• **WHAT YOU WILL DO**:
Please reproduce every line of the listing below verbatim, in its original order.

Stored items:
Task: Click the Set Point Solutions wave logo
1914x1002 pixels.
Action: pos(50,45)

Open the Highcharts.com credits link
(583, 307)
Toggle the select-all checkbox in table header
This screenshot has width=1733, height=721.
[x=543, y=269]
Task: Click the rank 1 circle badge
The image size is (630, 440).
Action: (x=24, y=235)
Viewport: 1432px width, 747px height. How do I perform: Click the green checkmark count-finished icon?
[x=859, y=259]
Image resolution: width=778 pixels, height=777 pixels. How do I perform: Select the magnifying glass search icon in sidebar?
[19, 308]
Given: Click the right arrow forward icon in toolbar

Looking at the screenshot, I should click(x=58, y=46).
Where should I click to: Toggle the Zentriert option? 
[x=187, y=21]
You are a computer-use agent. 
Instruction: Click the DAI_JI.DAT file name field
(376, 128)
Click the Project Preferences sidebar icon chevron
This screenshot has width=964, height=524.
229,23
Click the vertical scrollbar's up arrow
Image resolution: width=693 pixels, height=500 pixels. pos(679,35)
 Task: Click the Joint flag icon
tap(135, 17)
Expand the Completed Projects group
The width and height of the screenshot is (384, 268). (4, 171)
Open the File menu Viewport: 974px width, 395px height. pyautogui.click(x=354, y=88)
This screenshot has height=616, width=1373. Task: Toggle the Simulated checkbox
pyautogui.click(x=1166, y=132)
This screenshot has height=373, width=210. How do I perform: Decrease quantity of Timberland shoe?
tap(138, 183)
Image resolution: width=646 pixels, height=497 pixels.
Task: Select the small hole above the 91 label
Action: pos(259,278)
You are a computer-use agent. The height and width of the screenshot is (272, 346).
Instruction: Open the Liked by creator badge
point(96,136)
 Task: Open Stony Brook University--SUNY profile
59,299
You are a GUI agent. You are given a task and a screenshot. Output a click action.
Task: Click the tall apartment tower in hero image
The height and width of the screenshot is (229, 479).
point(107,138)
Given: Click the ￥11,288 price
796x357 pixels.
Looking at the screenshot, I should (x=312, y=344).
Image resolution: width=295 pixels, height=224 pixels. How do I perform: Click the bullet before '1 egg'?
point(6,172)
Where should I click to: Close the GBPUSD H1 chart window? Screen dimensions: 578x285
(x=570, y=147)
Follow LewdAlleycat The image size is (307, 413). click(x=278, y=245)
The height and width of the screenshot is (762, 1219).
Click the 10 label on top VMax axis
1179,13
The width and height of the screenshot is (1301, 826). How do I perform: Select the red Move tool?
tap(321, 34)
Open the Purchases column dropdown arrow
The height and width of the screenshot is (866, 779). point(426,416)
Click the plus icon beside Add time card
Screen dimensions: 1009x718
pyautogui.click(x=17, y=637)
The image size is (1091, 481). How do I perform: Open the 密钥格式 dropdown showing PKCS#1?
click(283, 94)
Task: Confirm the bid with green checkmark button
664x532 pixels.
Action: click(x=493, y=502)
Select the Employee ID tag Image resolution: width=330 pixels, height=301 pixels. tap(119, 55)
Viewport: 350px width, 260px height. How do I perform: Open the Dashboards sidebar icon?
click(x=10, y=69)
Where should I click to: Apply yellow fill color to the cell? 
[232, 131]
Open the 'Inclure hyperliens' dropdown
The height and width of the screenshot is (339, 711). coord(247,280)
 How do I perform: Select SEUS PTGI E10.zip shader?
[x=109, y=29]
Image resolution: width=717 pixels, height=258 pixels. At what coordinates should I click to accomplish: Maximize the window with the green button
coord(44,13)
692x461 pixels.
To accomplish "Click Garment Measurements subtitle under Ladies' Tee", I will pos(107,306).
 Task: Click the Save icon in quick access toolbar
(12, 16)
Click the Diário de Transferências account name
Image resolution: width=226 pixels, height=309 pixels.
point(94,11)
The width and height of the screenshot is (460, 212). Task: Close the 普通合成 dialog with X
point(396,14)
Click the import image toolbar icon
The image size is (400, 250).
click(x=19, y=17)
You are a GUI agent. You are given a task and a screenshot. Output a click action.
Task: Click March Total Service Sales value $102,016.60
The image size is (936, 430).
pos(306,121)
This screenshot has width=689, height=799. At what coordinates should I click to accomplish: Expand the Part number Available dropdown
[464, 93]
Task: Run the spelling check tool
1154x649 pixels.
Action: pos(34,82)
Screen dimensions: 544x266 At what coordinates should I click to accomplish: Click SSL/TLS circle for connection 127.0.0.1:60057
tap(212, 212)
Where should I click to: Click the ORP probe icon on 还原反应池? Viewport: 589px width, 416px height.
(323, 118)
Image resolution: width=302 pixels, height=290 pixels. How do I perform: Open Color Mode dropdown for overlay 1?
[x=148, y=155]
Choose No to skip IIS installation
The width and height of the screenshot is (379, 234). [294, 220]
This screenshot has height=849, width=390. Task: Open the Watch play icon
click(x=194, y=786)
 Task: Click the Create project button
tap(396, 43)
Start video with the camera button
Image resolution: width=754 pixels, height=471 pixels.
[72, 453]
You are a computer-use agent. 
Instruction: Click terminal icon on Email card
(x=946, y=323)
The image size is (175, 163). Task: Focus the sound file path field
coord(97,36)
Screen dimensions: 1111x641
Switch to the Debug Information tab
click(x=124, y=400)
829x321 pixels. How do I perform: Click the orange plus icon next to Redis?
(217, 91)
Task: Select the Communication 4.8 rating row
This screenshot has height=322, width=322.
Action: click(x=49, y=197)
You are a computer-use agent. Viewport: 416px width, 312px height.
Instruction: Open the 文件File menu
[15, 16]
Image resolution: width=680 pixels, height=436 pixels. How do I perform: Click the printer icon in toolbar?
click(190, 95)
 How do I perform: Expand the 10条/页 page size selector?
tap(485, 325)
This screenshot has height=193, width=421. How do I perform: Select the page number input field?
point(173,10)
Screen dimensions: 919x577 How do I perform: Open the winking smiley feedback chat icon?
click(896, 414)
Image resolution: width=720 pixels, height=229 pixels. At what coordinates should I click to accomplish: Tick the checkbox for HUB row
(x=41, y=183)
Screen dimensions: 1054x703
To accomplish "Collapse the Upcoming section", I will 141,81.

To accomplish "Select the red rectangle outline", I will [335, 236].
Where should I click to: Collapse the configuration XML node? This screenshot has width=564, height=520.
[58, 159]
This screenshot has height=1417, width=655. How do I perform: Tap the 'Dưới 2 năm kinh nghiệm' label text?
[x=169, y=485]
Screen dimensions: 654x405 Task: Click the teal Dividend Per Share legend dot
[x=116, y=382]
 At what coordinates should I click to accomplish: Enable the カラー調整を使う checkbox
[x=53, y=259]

• **EXERCISE SOLUTION**:
Task: Click the Set Point Solutions wave logo
1914x1002 pixels.
Action: pos(50,45)

Open the Highcharts.com credits link
(583, 307)
Toggle the select-all checkbox in table header
This screenshot has width=1733, height=721.
[x=543, y=269]
Task: Click the rank 1 circle badge
The image size is (630, 440).
Action: (x=24, y=235)
Viewport: 1432px width, 747px height. How do I perform: Click the green checkmark count-finished icon?
[x=859, y=259]
Image resolution: width=778 pixels, height=777 pixels. How do I perform: Select the magnifying glass search icon in sidebar?
[19, 308]
Given: Click the right arrow forward icon in toolbar

Looking at the screenshot, I should click(x=58, y=46).
Where should I click to: Toggle the Zentriert option? 
[x=187, y=21]
You are a computer-use agent. 
Instruction: Click the DAI_JI.DAT file name field
(376, 128)
Click the Project Preferences sidebar icon chevron
This screenshot has width=964, height=524.
229,23
Click the vertical scrollbar's up arrow
Image resolution: width=693 pixels, height=500 pixels. pos(679,35)
 Task: Click the Joint flag icon
tap(135, 17)
Expand the Completed Projects group
The width and height of the screenshot is (384, 268). (4, 171)
Open the File menu Viewport: 974px width, 395px height. pyautogui.click(x=354, y=88)
This screenshot has height=616, width=1373. Task: Toggle the Simulated checkbox
pyautogui.click(x=1166, y=132)
This screenshot has height=373, width=210. How do I perform: Decrease quantity of Timberland shoe?
tap(138, 183)
Image resolution: width=646 pixels, height=497 pixels.
Task: Select the small hole above the 91 label
Action: pos(259,278)
You are a computer-use agent. The height and width of the screenshot is (272, 346).
Instruction: Open the Liked by creator badge
point(96,136)
 Task: Open Stony Brook University--SUNY profile
59,299
You are a GUI agent. You are given a task and a screenshot. Output a click action.
Task: Click the tall apartment tower in hero image
The height and width of the screenshot is (229, 479).
point(107,138)
Given: Click the ￥11,288 price
796x357 pixels.
Looking at the screenshot, I should (x=312, y=344).
Image resolution: width=295 pixels, height=224 pixels. How do I perform: Click the bullet before '1 egg'?
point(6,172)
Where should I click to: Close the GBPUSD H1 chart window? Screen dimensions: 578x285
(x=570, y=147)
Follow LewdAlleycat The image size is (307, 413). click(x=278, y=245)
The height and width of the screenshot is (762, 1219).
Click the 10 label on top VMax axis
1179,13
The width and height of the screenshot is (1301, 826). How do I perform: Select the red Move tool?
tap(321, 34)
Open the Purchases column dropdown arrow
The height and width of the screenshot is (866, 779). point(426,416)
Click the plus icon beside Add time card
Screen dimensions: 1009x718
pyautogui.click(x=17, y=637)
The image size is (1091, 481). How do I perform: Open the 密钥格式 dropdown showing PKCS#1?
click(283, 94)
Task: Confirm the bid with green checkmark button
664x532 pixels.
Action: click(x=493, y=502)
Select the Employee ID tag Image resolution: width=330 pixels, height=301 pixels. tap(119, 55)
Viewport: 350px width, 260px height. How do I perform: Open the Dashboards sidebar icon?
click(x=10, y=69)
Where should I click to: Apply yellow fill color to the cell? 
[232, 131]
Open the 'Inclure hyperliens' dropdown
The height and width of the screenshot is (339, 711). coord(247,280)
 How do I perform: Select SEUS PTGI E10.zip shader?
[x=109, y=29]
Image resolution: width=717 pixels, height=258 pixels. At what coordinates should I click to accomplish: Maximize the window with the green button
coord(44,13)
692x461 pixels.
To accomplish "Click Garment Measurements subtitle under Ladies' Tee", I will pos(107,306).
 Task: Click the Save icon in quick access toolbar
(12, 16)
Click the Diário de Transferências account name
Image resolution: width=226 pixels, height=309 pixels.
point(94,11)
The width and height of the screenshot is (460, 212). Task: Close the 普通合成 dialog with X
point(396,14)
Click the import image toolbar icon
The image size is (400, 250).
click(x=19, y=17)
You are a GUI agent. You are given a task and a screenshot. Output a click action.
Task: Click March Total Service Sales value $102,016.60
The image size is (936, 430).
pos(306,121)
This screenshot has width=689, height=799. At what coordinates should I click to accomplish: Expand the Part number Available dropdown
[464, 93]
Task: Run the spelling check tool
1154x649 pixels.
Action: pos(34,82)
Screen dimensions: 544x266 At what coordinates should I click to accomplish: Click SSL/TLS circle for connection 127.0.0.1:60057
tap(212, 212)
Where should I click to: Click the ORP probe icon on 还原反应池? Viewport: 589px width, 416px height.
(323, 118)
Image resolution: width=302 pixels, height=290 pixels. How do I perform: Open Color Mode dropdown for overlay 1?
[x=148, y=155]
Choose No to skip IIS installation
The width and height of the screenshot is (379, 234). [294, 220]
This screenshot has height=849, width=390. Task: Open the Watch play icon
click(x=194, y=786)
 Task: Click the Create project button
tap(396, 43)
Start video with the camera button
Image resolution: width=754 pixels, height=471 pixels.
[72, 453]
You are a computer-use agent. 
Instruction: Click terminal icon on Email card
(x=946, y=323)
The image size is (175, 163). Task: Focus the sound file path field
coord(97,36)
Screen dimensions: 1111x641
Switch to the Debug Information tab
click(x=124, y=400)
829x321 pixels. How do I perform: Click the orange plus icon next to Redis?
(217, 91)
Task: Select the Communication 4.8 rating row
This screenshot has height=322, width=322.
Action: click(x=49, y=197)
You are a computer-use agent. Viewport: 416px width, 312px height.
Instruction: Open the 文件File menu
[15, 16]
Image resolution: width=680 pixels, height=436 pixels. How do I perform: Click the printer icon in toolbar?
click(190, 95)
 How do I perform: Expand the 10条/页 page size selector?
tap(485, 325)
This screenshot has height=193, width=421. How do I perform: Select the page number input field?
point(173,10)
Screen dimensions: 919x577 How do I perform: Open the winking smiley feedback chat icon?
click(896, 414)
Image resolution: width=720 pixels, height=229 pixels. At what coordinates should I click to accomplish: Tick the checkbox for HUB row
(x=41, y=183)
Screen dimensions: 1054x703
To accomplish "Collapse the Upcoming section", I will 141,81.

To accomplish "Select the red rectangle outline", I will [335, 236].
Where should I click to: Collapse the configuration XML node? This screenshot has width=564, height=520.
[58, 159]
This screenshot has height=1417, width=655. How do I perform: Tap the 'Dưới 2 năm kinh nghiệm' label text?
[x=169, y=485]
Screen dimensions: 654x405 Task: Click the teal Dividend Per Share legend dot
[x=116, y=382]
 At what coordinates should I click to accomplish: Enable the カラー調整を使う checkbox
[x=53, y=259]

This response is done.